Toxin MqsR cleaves single‐stranded mRNA with various 5' ends

Toxin/antitoxin (TA) systems are the means by which bacterial cells become persistent; that is, those cells that are tolerant to multiple environmental stresses such as antibiotics by becoming metabolically dormant. These persister cells are responsible for recalcitrant infections. Once toxins are activated by the inactivation of antitoxins (e.g., stress‐triggered Lon degradation of the antitoxin), many toxins reduce metabolism by inhibiting translation (e.g., cleaving mRNA, reducing ATP). The MqsR/MqsA TA system of Escherichia coli cleaves mRNA to help the cell withstand oxidative and bile acid stress.

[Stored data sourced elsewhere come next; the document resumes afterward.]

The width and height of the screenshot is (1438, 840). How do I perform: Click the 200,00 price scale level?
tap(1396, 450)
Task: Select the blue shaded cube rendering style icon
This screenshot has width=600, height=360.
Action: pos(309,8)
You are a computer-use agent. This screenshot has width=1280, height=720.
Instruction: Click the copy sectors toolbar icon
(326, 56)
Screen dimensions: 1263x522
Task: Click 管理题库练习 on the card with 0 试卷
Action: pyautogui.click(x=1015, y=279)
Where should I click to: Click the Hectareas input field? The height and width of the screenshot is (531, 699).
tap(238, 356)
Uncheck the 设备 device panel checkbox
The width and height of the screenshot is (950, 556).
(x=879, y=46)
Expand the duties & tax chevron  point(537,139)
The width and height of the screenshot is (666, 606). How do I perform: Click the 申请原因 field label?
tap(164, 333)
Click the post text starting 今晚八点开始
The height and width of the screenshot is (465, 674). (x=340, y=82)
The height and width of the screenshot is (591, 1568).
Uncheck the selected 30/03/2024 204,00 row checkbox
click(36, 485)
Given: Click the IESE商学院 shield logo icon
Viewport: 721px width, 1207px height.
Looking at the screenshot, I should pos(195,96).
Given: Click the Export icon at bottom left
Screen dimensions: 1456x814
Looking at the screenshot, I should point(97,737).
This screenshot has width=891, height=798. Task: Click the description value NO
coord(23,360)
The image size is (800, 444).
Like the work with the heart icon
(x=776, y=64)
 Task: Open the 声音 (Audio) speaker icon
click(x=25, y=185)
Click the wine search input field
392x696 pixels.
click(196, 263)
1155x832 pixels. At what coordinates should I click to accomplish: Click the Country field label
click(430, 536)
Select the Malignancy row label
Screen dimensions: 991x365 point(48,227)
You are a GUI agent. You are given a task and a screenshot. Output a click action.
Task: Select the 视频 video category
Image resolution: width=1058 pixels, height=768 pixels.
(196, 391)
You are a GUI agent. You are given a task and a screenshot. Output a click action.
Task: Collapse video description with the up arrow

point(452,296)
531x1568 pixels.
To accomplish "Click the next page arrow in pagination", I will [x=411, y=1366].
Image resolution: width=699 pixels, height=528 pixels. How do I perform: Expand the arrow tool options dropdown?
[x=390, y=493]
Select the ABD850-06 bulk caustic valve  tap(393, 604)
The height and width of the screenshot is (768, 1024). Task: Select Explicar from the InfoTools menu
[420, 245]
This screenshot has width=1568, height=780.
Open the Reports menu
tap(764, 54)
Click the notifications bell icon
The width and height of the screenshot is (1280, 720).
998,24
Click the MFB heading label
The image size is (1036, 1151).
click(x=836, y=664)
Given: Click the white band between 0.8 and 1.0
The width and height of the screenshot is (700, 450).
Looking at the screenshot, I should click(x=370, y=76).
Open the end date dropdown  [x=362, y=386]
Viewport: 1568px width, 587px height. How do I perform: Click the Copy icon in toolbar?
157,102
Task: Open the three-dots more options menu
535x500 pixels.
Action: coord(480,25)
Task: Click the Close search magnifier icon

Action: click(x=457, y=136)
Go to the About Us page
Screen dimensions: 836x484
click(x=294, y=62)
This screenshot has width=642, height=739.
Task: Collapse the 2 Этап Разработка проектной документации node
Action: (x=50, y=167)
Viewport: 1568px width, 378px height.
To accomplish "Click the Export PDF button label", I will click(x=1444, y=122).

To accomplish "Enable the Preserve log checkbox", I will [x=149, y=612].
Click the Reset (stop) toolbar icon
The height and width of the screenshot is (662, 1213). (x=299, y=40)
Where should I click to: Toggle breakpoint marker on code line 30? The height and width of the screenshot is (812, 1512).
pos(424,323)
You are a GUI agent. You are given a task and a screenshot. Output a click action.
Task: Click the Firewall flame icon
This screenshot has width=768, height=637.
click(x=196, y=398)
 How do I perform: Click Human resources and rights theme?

Here, we investigated the role of secondary structure and 5′ mRNA processing on MqsR degradation of mRNA and found that MqsR cleaves only single‐stranded RNA at 5′‐GCU sites and that MqsR is equally active against RNA with 5′‐triphosphate, 5′‐monophosphate, and 5′‐hydroxyl groups. Using RNA that is single‐stranded, double‐stranded, or folds into a stem loop or pseudoknot, we found that toxin MqsR of the MqsR/MqsA TA system cleaves primarily single‐stranded RNA. Furthermore, we found that 5′ processing is not required for the RNA to be a substrate since MqsR has activity on RNA with 5′‐ppp, 5′‐p and 5′‐OH ends. Hence, MqsR cleavage of mRNA does not depend on preprocessing by RNA pyrophosphohydrolase (RppH) to remove pyrophosphate like RNase E, the primary enzyme for mRNA turnover, which implies that once activated by stress, toxin MqsR can rapidly degrade nearly all the mRNA (all but 14 Escherichia coli transcripts have 5′‐GCU sites) as well as possibly tRNA and rRNA.